Lueders, V., Schoenherr, J., Sosnicka, M., De Graaf, S., & Niedermann, S. (2021). Origin, migration pathways, and prediction of high carbon dioxide accumulations in the Lower Saxony Basin (northwestern Germany): Part I. AAPG bulletin: publ. by the American Association of Petroleum Geologists, 105(10), 1909-1945. doi:10.1306/03122120031.


Cite as: https://hdl.handle.net/21.11116/0000-0009-6747-4
Abstract
High CO2 contents were encountered by some exploration wells in the southern part of the upper Permian Zechstein-2-Carbonate (Ca2) fairway of the Lower Saxony Basin in northwestern Germany. The origin of high CO2 accumulations in this part of the Lower Saxony Basin is controversial. In a combined geochemical and structural study, we aimed to decipher the fluid evolution and trace the origin and migration paths of CO2 in the Ca2 reservoirs of the Lower Saxony Basin.

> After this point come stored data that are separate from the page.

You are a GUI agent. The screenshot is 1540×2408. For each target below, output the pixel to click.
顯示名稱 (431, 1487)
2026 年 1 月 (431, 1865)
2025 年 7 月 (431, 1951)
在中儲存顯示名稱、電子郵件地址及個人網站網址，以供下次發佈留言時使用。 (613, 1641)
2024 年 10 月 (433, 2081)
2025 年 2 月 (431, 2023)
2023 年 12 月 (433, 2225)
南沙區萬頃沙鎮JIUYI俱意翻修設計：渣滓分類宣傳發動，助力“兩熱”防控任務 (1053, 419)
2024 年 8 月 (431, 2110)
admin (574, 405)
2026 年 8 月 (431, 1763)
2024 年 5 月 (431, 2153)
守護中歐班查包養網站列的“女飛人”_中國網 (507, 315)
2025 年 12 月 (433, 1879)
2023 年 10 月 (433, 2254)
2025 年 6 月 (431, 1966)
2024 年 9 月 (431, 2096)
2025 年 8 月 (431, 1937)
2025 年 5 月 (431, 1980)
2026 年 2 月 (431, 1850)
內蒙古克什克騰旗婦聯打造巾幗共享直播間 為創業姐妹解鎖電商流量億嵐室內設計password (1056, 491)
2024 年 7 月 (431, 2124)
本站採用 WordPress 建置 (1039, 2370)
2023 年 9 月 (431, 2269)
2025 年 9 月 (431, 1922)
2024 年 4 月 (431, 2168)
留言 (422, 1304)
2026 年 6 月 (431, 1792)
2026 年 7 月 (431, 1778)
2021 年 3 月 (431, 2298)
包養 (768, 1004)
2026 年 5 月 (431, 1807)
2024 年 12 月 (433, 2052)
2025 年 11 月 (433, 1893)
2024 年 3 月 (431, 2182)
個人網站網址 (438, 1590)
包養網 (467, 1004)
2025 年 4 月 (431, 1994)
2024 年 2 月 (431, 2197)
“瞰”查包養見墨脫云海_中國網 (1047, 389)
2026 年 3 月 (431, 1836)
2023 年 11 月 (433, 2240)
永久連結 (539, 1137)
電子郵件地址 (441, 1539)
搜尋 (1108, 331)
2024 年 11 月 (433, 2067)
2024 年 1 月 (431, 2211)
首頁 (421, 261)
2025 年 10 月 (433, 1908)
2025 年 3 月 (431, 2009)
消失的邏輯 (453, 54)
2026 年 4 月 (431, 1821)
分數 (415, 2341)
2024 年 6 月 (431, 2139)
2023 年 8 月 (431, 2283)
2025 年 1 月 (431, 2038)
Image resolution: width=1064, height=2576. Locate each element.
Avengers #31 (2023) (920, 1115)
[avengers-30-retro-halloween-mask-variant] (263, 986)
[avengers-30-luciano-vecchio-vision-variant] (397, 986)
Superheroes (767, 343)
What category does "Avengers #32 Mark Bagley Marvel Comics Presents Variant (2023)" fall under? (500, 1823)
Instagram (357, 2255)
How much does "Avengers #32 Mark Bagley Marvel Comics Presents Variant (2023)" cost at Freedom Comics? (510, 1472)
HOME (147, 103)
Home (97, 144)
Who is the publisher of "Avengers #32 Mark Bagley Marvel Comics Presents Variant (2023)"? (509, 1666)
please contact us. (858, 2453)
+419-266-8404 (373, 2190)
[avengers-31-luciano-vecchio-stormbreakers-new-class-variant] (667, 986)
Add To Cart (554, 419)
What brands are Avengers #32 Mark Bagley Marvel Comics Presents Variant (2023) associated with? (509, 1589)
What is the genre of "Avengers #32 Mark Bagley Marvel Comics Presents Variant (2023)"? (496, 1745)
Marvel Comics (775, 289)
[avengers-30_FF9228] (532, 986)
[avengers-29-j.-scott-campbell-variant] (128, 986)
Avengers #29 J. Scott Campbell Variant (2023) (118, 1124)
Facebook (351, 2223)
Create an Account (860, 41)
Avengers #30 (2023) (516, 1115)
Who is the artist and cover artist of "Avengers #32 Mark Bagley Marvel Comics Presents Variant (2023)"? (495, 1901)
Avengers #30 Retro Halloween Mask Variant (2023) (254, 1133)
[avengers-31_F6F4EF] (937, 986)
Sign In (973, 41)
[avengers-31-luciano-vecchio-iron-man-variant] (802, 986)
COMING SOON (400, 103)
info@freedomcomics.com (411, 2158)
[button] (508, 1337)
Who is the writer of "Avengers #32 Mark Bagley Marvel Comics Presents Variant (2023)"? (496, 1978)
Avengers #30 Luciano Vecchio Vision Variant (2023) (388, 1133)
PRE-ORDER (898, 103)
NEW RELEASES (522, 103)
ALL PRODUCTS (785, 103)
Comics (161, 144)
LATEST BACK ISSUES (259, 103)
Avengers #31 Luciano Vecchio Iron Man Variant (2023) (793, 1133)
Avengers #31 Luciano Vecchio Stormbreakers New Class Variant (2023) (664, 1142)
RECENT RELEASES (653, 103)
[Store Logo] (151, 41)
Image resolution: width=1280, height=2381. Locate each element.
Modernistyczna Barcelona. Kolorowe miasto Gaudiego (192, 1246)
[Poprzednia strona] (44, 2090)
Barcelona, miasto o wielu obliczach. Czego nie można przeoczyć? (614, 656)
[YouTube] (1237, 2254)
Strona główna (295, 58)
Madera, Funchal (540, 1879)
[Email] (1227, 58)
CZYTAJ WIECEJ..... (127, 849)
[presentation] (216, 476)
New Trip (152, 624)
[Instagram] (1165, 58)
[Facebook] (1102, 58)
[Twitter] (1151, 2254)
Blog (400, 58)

The results of comprehensive analyses of fluid inclusions in fracture-filling minerals hosted by Ca2 and sub-Permian strata prove there were multiple stages of fluid and gas migration in the Lower Saxony Basin. Dry gas generated from upper Carboniferous coals charged the Ca2 reservoirs beginning in the Late Triassic and was partly altered in situ by thermochemical sulfate reduction. However, major amounts of CO2 were supplied by rising overpressured hot hydrothermal fluids in response to tectonic movements during Late Cretaceous inversion of the Lower Saxony Basin. Migration of CO2-rich fluids was recorded by fluid inclusions in minerals from fracture-fill mineralization in Devonian, upper Carboniferous, and Ca2 strata. Compelling fluid inclusion evidence indicates that CO2 released during high-temperature metamorphism of deeply buried Devonian platform carbonates ascended with hot hydrothermal fluids through deep-reaching faults into some Ca2 reservoirs. Locally, reservoirs that were charged with CO2 during Late Cretaceous basin inversion were significantly diluted by sweet gas that migrated laterally from the Pompeckj block southward into the Ca2 fairway beginning in the Paleogene.